◆ **PASSAGE SHOWN**
-- -- --
Registration Dossier

Administrative data

Description of key information

non-sensitizing in guinea pigs

Key value for chemical safety assessment

Skin sensitisation

Link to relevant study records
Reference
Endpoint:
skin sensitisation: in vivo (non-LLNA)
Type of information:
experimental study
Adequacy of study:
key study
Reliability:
2 (reliable with restrictions)
Rationale for reliability incl. deficiencies:
other: older study; not conducted in accordance with current GLP guidelines
Qualifier:
equivalent or similar to
Guideline:
EU Method B.6 (Skin Sensitisation)
GLP compliance:
no
Type of study:
Buehler test
Justification for non-LLNA method:
study performed in 1984, before the validation of the LLNA method
Species:
guinea pig
Strain:
Hartley
Sex:
not specified
Route:
epicutaneous, occlusive
Vehicle:
other: acetone/dioxane/guinea pig fat (7:2:1)
Concentration / amount:
10% w/v in FCA
Route:
intradermal
Vehicle:
other: acetone/dioxane/guinea pig fat (7:2:1)
-- -- --
(Pixel coordinate grounding data)
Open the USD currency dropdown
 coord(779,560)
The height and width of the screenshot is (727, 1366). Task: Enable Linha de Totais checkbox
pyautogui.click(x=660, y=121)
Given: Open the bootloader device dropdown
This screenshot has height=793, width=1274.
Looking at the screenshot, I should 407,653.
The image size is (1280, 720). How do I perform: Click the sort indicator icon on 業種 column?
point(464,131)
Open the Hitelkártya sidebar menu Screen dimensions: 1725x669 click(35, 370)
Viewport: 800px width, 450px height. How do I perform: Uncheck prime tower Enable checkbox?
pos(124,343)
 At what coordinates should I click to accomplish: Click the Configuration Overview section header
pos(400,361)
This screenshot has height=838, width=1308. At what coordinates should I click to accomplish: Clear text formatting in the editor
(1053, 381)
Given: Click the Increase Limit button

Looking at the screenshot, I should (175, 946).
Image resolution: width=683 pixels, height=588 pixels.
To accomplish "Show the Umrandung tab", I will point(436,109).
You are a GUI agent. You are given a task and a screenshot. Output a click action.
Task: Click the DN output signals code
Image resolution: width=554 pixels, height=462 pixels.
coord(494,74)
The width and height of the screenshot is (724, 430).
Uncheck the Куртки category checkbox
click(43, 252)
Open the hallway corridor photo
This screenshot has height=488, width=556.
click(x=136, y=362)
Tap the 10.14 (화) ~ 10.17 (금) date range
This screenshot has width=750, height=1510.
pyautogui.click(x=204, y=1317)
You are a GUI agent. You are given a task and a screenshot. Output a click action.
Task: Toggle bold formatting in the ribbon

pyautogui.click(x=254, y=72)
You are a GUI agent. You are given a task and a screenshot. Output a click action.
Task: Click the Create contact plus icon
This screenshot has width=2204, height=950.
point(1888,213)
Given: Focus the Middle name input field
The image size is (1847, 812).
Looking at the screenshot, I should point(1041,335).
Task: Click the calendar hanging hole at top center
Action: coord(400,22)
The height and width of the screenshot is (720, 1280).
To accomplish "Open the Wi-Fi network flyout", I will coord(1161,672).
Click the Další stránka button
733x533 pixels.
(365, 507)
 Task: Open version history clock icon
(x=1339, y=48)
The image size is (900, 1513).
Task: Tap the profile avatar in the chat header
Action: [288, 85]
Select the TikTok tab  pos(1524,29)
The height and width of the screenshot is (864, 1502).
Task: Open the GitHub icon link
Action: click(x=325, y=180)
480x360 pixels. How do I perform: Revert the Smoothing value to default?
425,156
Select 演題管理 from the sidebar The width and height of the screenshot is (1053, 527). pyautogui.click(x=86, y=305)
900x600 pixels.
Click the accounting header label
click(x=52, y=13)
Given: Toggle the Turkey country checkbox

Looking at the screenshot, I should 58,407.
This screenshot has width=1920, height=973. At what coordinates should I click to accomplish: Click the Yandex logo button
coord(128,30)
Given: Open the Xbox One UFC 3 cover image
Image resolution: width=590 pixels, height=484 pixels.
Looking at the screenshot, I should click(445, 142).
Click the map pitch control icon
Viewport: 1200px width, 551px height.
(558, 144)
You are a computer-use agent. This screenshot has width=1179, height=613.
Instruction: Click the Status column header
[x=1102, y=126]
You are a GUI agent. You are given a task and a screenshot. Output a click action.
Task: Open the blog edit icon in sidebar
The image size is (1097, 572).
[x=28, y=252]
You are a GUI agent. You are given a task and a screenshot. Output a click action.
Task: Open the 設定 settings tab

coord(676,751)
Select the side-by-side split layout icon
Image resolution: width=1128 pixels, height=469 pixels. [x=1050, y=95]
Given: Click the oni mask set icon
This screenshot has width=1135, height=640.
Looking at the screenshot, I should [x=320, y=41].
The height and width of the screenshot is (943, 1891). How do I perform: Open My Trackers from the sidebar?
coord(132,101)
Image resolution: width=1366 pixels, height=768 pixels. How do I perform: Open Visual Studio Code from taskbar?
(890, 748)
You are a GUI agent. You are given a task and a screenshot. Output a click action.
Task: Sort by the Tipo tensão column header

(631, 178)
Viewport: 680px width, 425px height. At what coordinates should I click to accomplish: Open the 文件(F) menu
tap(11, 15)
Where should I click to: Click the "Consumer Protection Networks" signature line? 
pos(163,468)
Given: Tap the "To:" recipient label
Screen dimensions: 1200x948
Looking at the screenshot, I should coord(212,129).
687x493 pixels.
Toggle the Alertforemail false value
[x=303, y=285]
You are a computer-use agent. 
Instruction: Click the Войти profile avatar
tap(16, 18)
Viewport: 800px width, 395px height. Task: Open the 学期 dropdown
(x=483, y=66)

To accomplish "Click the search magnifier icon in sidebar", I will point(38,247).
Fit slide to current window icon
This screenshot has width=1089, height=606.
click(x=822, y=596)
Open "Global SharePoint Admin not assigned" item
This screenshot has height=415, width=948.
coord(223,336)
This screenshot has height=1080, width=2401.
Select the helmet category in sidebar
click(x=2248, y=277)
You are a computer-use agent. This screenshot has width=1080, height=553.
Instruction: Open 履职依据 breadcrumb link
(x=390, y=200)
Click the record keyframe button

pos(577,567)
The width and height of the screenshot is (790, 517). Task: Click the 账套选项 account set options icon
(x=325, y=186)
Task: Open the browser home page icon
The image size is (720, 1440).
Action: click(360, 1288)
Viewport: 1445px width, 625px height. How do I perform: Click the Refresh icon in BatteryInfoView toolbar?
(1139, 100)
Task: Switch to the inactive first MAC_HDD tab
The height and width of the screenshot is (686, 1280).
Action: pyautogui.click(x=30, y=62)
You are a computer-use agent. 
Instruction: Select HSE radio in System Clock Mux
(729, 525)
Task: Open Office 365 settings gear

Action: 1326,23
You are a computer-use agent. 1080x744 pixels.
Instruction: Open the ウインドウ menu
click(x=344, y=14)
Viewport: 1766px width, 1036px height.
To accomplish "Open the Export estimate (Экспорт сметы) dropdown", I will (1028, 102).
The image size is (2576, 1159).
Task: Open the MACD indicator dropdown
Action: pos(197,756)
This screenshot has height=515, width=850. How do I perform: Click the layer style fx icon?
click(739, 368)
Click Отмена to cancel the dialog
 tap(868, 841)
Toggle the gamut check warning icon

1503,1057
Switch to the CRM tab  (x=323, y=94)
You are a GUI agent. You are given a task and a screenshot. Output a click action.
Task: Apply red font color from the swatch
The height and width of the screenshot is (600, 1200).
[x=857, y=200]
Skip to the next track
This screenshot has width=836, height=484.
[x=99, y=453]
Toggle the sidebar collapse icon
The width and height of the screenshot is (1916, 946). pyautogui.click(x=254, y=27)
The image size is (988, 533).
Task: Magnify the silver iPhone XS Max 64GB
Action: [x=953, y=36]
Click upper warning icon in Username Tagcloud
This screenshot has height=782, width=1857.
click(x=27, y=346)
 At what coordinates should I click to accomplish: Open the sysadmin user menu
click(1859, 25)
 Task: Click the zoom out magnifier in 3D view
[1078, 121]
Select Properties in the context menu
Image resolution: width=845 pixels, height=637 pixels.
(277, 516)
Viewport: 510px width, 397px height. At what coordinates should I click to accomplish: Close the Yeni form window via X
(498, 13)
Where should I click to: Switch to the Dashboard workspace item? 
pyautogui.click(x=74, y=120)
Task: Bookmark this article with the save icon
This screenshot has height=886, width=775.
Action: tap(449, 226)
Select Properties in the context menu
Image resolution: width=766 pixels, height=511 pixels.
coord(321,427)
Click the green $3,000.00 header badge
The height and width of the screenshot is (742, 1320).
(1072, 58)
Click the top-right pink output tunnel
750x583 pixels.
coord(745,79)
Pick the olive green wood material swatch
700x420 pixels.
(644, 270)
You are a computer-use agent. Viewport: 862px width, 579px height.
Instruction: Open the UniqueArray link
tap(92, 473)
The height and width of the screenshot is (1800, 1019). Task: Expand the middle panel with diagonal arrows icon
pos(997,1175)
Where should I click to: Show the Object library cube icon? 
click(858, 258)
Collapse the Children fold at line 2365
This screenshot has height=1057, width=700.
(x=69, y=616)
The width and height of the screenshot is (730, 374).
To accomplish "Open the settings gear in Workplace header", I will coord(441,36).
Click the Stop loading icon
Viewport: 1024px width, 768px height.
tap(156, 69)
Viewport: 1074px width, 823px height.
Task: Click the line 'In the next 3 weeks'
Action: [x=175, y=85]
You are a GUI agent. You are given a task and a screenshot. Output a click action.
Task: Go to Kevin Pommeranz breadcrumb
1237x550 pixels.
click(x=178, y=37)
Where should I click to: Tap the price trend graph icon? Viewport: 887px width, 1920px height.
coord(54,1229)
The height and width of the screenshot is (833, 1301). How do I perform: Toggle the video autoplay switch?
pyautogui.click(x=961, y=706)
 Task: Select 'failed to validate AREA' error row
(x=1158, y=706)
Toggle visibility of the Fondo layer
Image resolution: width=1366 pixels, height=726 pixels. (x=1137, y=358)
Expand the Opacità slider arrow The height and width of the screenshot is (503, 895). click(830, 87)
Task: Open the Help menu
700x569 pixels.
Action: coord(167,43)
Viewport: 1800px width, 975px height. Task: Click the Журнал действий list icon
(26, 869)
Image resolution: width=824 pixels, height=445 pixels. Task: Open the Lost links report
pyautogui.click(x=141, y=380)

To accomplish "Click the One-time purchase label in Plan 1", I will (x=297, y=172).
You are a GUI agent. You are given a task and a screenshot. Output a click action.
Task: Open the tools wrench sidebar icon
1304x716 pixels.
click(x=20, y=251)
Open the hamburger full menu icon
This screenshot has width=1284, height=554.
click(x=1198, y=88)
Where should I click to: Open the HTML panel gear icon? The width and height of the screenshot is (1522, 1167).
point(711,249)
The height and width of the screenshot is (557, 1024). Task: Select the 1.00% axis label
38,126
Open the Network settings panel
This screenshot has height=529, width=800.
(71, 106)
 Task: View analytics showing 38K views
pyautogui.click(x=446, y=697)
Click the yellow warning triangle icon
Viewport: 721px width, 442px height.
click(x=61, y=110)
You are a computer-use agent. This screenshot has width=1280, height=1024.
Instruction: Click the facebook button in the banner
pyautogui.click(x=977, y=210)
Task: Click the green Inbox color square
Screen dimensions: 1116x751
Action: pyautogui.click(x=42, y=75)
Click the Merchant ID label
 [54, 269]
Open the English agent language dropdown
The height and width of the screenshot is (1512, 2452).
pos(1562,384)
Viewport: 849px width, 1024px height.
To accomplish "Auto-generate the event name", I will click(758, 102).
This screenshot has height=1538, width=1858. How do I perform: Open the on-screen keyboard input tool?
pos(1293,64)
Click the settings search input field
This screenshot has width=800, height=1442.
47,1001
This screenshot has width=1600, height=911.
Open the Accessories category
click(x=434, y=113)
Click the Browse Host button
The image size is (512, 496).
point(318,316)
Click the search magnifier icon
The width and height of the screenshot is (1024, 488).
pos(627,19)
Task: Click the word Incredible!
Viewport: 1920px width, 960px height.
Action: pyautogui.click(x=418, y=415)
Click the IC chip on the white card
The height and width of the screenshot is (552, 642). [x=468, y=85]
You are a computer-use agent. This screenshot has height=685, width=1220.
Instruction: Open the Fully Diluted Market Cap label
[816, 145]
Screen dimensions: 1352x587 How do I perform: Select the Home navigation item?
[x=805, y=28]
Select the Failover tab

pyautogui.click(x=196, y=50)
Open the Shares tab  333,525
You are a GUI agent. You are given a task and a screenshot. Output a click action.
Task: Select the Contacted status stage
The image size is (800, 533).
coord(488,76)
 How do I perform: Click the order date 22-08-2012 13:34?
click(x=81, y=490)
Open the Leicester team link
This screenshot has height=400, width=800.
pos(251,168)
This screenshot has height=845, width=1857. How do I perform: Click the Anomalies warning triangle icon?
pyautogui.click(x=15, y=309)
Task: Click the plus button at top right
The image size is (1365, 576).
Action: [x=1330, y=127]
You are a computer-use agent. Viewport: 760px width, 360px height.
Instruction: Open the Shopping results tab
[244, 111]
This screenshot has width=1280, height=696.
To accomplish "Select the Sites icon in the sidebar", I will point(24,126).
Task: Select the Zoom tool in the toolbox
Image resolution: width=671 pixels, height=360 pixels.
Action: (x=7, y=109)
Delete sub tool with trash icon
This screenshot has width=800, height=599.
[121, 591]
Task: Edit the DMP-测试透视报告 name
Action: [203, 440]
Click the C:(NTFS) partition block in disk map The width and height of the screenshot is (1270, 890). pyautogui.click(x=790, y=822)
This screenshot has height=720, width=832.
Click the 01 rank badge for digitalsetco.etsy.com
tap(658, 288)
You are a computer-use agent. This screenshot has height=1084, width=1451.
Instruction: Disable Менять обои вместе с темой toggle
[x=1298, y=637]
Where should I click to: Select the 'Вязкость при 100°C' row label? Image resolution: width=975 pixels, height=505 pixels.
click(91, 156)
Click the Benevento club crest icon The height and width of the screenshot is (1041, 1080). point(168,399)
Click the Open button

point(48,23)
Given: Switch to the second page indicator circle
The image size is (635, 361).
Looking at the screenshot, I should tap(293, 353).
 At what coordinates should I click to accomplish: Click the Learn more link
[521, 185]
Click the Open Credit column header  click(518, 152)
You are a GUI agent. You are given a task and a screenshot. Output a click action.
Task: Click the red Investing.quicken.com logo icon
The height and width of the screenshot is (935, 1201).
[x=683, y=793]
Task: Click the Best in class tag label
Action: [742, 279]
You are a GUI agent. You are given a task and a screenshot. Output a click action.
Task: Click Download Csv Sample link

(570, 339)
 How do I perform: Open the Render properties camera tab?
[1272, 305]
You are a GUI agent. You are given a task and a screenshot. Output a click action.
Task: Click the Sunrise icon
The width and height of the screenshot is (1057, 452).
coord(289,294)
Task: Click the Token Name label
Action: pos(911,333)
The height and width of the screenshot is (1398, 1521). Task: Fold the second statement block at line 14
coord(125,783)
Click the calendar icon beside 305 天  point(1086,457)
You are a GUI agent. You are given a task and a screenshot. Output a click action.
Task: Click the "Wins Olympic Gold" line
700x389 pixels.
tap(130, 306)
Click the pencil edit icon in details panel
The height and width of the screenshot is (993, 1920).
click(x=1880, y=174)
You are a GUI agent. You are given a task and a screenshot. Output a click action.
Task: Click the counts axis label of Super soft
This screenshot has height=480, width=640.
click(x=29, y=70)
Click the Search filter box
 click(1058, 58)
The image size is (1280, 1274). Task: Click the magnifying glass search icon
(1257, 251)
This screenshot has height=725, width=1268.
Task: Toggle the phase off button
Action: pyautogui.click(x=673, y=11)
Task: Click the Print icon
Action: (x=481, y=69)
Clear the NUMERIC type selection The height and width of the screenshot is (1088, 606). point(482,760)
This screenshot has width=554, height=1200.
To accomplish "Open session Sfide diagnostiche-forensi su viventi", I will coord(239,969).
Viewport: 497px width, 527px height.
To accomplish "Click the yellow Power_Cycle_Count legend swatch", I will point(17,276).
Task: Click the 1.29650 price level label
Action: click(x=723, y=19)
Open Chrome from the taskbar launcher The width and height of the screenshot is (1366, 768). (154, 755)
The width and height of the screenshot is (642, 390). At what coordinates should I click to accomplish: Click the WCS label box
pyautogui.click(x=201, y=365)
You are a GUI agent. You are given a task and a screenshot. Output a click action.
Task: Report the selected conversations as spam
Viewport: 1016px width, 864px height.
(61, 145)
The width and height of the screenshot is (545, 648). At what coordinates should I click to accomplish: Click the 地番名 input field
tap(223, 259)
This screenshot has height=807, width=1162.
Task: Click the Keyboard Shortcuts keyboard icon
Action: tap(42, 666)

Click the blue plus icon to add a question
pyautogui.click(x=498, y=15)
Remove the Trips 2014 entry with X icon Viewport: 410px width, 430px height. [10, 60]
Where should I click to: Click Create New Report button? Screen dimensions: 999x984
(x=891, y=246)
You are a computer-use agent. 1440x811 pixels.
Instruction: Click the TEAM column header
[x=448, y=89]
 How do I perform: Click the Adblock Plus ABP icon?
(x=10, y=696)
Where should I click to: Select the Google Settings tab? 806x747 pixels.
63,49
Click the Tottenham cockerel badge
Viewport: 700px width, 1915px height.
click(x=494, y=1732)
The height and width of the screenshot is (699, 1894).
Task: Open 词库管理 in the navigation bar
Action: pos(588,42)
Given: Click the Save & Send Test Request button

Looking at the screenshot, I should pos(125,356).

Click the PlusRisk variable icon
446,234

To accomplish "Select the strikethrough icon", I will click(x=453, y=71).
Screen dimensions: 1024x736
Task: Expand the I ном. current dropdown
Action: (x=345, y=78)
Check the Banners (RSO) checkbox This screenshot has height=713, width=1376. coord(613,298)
-- -- --
◆ **SET OF TASKS**
A: From the registration dossier, return the text between "Administrative data" and "in vivo (non-LLNA)", inclusive, copied exactly.
B: What guinea pig strain does the registration dossier list for the study?

◆ **RESPONSES BY ITEM NUMBER**
A:
Administrative data

Description of key information

non-sensitizing in guinea pigs

Key value for chemical safety assessment

Skin sensitisation

Link to relevant study records
Reference
Endpoint:
skin sensitisation: in vivo (non-LLNA)

B: Hartley